The RULES_CHECK_THRESHOLD variable defines the number of times firewall rule
expiration times must be checked before a "deep" check is run. This allows
fwknopd to remove rules that contain a proper '_exp_<time>' even if a third party
program added them instead of fwknopd. The default value for this variable is 20,
and this typically results in this check being run every two seconds or so. To
disable this type of checking altogether, set this variable to zero.
This is a significant commit to add the ability to leverage libfko fault
injections from both the fwknop client and server command lines via a
new option '--fault-injection-tag <tag name>'. This option is used by
the test suite with the tests/fault_injection.pl tests.

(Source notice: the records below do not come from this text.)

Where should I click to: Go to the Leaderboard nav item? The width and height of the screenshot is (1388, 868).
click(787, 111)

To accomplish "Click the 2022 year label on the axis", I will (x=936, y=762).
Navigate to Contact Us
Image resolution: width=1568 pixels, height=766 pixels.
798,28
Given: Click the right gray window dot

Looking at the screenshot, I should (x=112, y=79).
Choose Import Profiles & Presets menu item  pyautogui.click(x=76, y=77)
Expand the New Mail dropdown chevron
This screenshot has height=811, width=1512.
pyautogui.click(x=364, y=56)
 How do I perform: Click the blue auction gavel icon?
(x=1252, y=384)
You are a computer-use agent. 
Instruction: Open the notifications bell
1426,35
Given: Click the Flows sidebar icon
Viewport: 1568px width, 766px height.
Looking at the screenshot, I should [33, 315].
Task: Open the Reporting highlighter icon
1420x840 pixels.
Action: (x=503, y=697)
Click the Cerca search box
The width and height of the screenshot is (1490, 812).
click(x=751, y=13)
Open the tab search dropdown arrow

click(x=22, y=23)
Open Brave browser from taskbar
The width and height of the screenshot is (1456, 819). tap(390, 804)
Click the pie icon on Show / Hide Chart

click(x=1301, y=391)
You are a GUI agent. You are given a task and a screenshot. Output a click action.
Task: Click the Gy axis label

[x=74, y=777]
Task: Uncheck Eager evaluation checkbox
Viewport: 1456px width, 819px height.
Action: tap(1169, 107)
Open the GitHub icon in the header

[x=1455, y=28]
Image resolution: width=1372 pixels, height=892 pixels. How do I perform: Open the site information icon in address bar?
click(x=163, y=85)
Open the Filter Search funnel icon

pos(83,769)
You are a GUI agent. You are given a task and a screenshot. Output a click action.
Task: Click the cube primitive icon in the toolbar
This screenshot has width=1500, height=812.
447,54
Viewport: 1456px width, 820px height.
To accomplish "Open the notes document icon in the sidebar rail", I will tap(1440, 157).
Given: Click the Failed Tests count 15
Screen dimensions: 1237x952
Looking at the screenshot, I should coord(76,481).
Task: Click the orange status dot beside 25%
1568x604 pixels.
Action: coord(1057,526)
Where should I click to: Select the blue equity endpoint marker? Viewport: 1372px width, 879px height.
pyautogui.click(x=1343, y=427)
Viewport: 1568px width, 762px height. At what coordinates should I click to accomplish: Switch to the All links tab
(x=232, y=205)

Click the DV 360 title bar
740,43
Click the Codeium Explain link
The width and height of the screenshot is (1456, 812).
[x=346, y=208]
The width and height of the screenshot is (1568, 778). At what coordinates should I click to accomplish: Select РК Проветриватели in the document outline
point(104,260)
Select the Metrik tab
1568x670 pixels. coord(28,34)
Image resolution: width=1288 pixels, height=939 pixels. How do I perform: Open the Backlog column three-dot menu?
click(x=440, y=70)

This commit adds a lot of test coverage support as guided by gcov +
lcov.
Also added the --no-ipt-check-support option to fwknopd (this is only
useful in practice on older Linux distros where 'iptables -C' is not
available, but it helps with test coverage).
- [server] When GnuPG is used, the default now is to require that
incoming SPA packets are signed by a key listed in GPG_REMOTE_ID for each
access.conf stanza. In other words, the usage of GPG_REQUIRE_SIG
is no longer necessary in order to authenticate SPA packets via the
GnuPG signature. Verification of GnuPG signatures can be disabled with a
new access.conf variable GPG_DISABLE_SIG, but this is NOT a
recommended configuration.
- [client+server] Add --gpg-exe command line argument and GPG_EXE
config variable to ~/.fwknoprc and the access.conf file so that the path
to GnuPG can be changed from the default /usr/bin/gpg path.
This commit updates all authorship and copyright information to include a
standard header that references the AUTHORS and CREDITS file. This standard
header was written by the Debian legal team at the request of Franck Joncourt.
This commit implements a single shared utility function for checking the
validaty of an IPv4 address, and both libfko and the fwknopd server use it
now. The client will be updated as well.